▼

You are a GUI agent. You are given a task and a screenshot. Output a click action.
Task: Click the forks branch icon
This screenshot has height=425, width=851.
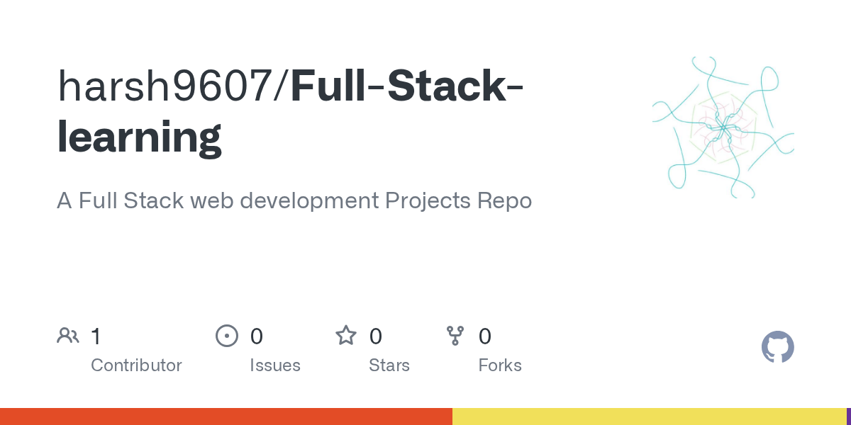click(455, 336)

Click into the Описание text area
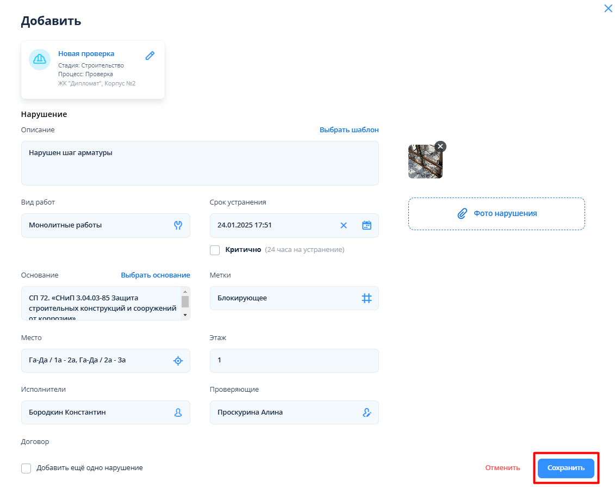tap(200, 163)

▲

*Stated task*. Rewrite every line of the listing, requests included, with each click coordinate in the answers multiplied by 1.95 and rounded to a whole number (halves round up). Leave the pictures out of your answer.

*Written response*.
You are a GUI agent. You are given a task and a screenshot. Output a click action.
Task: Click the forks branch icon
This screenshot has height=425, width=851.
click(887, 655)

Click into the Описание text area
tap(390, 318)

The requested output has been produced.